You have to be proactive on this, because this is cutting-edge research and most doctors are not up on it.5
For further reading on female sexual dysfunctions:
- The Women's Sexual Health Foundation was started by other patients with sexual dysfunctions to provide the information that they wished they had. It has articles geared towards patients and towards doctors so even if you're healthy, you may want to print some of this out for your physician. Wouldn't it be nice to indirectly help other patients suffering in ignorance?
- Dr. Goldstein really has been at the forefront of this research. Some of his stuff is a bit technical, but I always learn something new.
- Back in 2003, I explained how the Pill acts upon testosterone, well before this study but as the links were coming to light. In the following post I summed up a full-day seminar on FSDs.
So how am I reacting to the news? Feeling vindicated that my assumptions are being proved correct. Concerned how this will play politically: hoping the people who need the information will get it in time, and worried how advocates with agendas will distort the findings. And I can't help wondering how much of this the drug companies knew or suspected or were covering up, and whether there's grounds for (or interest among other patients in) a class action suit.
Any questions?
Note: If you came directly to this entry from an external site, please take a look at my my next post which provides some additional context. Thanks.
Footnotes:
1 Disturbingly enough, aside from a few minor local papers, all the press coverage in Google News is from the foreign press. Even though it involves American doctors reporting research at a conference in the US, the American papers appear to have ignored this so far.

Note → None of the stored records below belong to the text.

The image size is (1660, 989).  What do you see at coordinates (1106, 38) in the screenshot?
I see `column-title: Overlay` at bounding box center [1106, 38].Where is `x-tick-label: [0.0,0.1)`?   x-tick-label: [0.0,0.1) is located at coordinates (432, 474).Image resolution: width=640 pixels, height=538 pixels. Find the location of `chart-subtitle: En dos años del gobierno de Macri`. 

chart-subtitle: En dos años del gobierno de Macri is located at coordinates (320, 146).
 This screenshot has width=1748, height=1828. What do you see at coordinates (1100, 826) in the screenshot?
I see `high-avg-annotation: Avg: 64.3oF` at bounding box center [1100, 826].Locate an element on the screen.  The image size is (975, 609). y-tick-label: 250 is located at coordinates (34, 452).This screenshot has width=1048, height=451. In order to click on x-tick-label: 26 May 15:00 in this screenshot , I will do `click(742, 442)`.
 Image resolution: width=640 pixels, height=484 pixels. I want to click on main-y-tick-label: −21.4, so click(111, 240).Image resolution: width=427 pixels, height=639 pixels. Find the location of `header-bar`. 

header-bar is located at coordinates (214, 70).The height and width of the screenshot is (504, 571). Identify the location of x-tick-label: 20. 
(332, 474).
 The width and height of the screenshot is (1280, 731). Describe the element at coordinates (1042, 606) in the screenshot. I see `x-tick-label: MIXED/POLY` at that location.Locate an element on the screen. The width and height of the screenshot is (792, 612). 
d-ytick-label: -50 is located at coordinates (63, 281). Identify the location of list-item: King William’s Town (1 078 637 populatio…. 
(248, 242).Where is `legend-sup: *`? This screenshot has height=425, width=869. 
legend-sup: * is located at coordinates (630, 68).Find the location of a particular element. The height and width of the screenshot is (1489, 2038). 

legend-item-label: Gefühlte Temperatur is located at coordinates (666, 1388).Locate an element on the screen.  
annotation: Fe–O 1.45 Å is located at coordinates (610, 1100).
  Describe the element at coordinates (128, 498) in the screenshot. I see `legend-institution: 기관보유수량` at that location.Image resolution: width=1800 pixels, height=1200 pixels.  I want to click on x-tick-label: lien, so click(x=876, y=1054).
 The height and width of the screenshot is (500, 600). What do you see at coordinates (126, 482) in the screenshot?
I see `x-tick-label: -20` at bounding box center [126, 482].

2 I have a medical diagnosis supported by physical evidence. It most certainly is not caused by psychological problems, stress, insufficient sleep nor side-effects of other medications. And don't you dare even hint that my partner might be at fault for any of this.
3 If you're already on the Pill, you should still have the bloodwork done.
4 That was a judgment error I made when my problems first began. Thought it was just a natural ebb and flow, and waited for it to return. It never did.
5 Even my own primary care physician, an exemplar, sits back and lets me tell him about sexual medicine.